→ Your objective
Write the next part of the piece on Muammar Gaddafi's death that appears below, starting after its final sentence.

→ Text section
________

Thursday, October 20, 2011

No More Muammar

Muammar Gaddafi is dead.
Libya's ex-leader Col Muammar Gaddafi has been killed after an assault on his birthplace of Sirte, officials say. 
Acting Prime Minister Mahmoud Jibril announced the death, and later said the colonel had been killed in a crossfire between Gaddafi loyalists and fighters from the transitional authorities. 
He confirmed that Col Gaddafi had been taken alive, but died of bullet wounds minutes before reaching hospital.
President Obama's reaction:
[Obama] appeared to distance Washington from deeper entanglement in the North African oil-producing nation at a time of economic woes at home, placing responsibility for Libya's future squarely on the shoulders of the fractious interim leadership in Tripoli. 
"This marks the end of a long and painful chapter for the people of Libya who now have the opportunity to determine their own destiny in a new and democratic Libya," Obama said in the White House Rose Garden.

________

→ Records supplied
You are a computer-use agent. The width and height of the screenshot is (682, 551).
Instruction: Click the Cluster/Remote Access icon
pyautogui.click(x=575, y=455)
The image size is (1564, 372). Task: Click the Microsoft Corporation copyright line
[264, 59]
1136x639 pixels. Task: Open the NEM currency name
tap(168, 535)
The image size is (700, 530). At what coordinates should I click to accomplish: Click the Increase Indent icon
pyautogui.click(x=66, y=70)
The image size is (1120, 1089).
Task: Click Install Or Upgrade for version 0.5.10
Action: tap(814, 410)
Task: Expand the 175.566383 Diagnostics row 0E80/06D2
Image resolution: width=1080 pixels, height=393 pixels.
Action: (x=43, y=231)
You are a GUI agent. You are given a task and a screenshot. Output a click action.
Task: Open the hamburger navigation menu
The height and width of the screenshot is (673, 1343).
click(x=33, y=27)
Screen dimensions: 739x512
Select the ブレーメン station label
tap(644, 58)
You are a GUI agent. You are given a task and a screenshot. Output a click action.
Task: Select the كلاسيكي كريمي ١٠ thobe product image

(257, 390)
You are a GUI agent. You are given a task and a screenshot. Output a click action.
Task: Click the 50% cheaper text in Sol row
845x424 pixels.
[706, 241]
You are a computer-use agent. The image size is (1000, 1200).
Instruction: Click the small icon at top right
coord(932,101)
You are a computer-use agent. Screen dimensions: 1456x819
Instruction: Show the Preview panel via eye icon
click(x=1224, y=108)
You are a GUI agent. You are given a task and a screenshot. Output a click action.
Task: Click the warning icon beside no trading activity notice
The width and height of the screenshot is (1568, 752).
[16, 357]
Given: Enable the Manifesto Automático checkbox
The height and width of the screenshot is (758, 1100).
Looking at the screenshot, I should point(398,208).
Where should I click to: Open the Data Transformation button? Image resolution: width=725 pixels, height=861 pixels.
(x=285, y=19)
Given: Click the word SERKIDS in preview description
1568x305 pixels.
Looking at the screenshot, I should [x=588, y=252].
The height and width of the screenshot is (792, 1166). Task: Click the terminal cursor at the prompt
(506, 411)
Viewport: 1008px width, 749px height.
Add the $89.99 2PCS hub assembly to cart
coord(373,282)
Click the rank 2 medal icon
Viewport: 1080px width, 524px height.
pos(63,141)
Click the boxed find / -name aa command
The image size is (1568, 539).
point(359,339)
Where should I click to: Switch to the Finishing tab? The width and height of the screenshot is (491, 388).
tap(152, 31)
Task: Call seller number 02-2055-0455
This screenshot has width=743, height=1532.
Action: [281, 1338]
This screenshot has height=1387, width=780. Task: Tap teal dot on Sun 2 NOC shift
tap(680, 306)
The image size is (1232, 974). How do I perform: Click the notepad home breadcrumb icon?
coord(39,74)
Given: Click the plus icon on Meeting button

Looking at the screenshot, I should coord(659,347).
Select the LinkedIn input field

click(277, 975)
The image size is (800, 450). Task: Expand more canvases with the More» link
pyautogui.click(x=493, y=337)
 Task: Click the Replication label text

________

→ Solved problem
That seems somewhat irresponsible; I would hope that the US would ensure Libya's new government isn't affiliated with or controlled by radical Islamists.
Obama made clear he considered Gaddafi's death a validation of his "leading from behind" strategy that had drawn criticism at home for casting the United States in a support role in the NATO air assault in Libya. Some of his Republican foes see it as an "Obama doctrine" that abdicates U.S. global leadership.
I'm no military analyst, but I would say Gaddafi's death occurred in spite of Obama's "strategy."  It likely would have happened sooner if the US would have taken more of a leading role.